例えば、1つの検査器具10において、滴下窓130を複数設けてもよい。すなわち、第一検査片11用と、第二検査片12用にそれぞれ滴下窓130を設け、同一の検体をそれぞれの滴下窓130から滴下するようにしてもよい。
【0086】
また、第一検査片11と第二検査片12はケース13の短手方向に沿って並列に配置した例を示したが、これに限らず、ケース13の長手方向に沿って両者が直列的に並ぶ(互いに分離はしている)ように配置してもよい。しかしながら、検査片11,12を直列的に配置すると、それぞれの呈色状態の視認がしにくくなる可能性がある。また、検体の滴下も2回行う必要がある。一方、並列に配置する場合には、例えば
図4に示すように、各検査片11,12の呈色状態を纏まったパターンとして認識しやすくなり、判定ガイド20などとの比較も容易となる。また、
図1に示すようにサンプルパッド111を共用でき、1回の検体の滴下で第一検査片11と第二検査片12に検体を供給できる。
【0087】
また、上記の実施形態では、検出する抗体がIgG抗体である場合を例示したが、IgM抗体であってもよいし、その他の免疫グロブリンでもよい。
【0088】
また、サンプルパッド111と吸収パッド114は、第一検査片11と第二検査片12で兼用する構成に限らず、それぞれの検査片11,12毎に設けられてもよい。
【0089】
また、第一標識体含有部112の標識抗体LB1、第二標識体含有部122の標識抗体LB2、コントロール用抗体C1,C2は、それぞれ異なる抗体であってもよいし、これらのうち少なくとも一組が同じ抗体であってもよい。
【0090】
尚、本発明の検査器具10は、上記した実施の形態に限定されるものではなく、本発明の要旨を逸脱しない範囲内において種々変更を加え得ることは勿論である。

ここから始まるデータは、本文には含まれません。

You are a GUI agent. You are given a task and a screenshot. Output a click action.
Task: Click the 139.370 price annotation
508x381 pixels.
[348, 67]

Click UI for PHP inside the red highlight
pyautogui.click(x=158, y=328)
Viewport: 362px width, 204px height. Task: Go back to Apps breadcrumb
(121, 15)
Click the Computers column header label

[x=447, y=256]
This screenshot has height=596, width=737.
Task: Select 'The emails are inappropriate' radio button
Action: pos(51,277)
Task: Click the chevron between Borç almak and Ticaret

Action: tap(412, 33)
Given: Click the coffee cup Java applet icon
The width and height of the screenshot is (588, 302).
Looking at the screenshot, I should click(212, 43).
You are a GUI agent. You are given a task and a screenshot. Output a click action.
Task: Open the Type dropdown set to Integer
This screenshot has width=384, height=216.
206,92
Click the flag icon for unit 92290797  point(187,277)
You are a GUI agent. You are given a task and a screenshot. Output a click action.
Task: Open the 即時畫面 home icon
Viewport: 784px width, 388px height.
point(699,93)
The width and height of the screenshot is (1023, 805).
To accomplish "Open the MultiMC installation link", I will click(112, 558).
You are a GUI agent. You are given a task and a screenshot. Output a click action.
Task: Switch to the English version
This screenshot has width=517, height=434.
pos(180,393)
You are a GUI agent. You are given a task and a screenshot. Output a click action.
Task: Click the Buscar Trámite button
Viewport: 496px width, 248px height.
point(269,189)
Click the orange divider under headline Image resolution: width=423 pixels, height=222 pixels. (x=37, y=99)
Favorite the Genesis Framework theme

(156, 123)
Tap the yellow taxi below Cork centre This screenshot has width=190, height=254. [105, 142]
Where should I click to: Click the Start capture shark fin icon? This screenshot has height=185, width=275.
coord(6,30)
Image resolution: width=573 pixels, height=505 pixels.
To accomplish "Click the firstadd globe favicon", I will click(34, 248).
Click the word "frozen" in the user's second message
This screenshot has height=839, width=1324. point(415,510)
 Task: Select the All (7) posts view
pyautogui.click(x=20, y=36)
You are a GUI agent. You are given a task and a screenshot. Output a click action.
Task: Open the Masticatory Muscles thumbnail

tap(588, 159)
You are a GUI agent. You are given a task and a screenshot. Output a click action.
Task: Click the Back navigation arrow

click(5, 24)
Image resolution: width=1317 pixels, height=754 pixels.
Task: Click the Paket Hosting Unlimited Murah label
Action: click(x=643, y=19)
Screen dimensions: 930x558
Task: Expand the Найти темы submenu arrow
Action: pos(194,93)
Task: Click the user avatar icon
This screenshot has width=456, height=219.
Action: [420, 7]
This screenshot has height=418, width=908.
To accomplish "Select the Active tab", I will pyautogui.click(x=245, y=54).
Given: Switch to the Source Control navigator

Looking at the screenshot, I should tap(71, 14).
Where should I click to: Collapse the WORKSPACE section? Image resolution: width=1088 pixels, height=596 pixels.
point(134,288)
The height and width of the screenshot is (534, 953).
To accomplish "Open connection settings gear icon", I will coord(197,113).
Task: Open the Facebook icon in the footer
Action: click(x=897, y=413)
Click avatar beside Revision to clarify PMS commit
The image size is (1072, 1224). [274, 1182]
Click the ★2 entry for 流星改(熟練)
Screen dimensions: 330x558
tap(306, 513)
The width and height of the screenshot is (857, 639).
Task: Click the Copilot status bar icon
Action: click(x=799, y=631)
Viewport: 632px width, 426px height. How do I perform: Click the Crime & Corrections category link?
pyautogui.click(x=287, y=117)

【課題】所定のウィルス、例えば新型コロナウィルスに対するワクチン接種の有効性を迅速かつ簡易に判定することが可能な、イムノクロマトグラフィー法による検査器具および検査方法を提供することを目的とする。
【解決手段】イムノクロマトグラフィー法による検査器具10は、第一検査片11と、第一検査片11とは別体の第二検査片12と、第一検査片11と第二検査片12とを一体的に収容するケース13とを備え、ケース13は、検体の滴下窓103と、第一検査片11の一部を外部から視認可能な第一検出窓131と、第二検査片12の一部を外部から視認可能な第二検出窓132と、を有し、第一検査片11は、検体中の第一抗体の存在を検出可能であり、第二検査片12は、検体中の第一抗体とは異なる第二抗体の存在を検出可能であり、第一検出窓131から視認される第一検査片11の結果と、第二検出窓132から視認される第二検査片12の結果とを同時並行的に判定可能に構成した。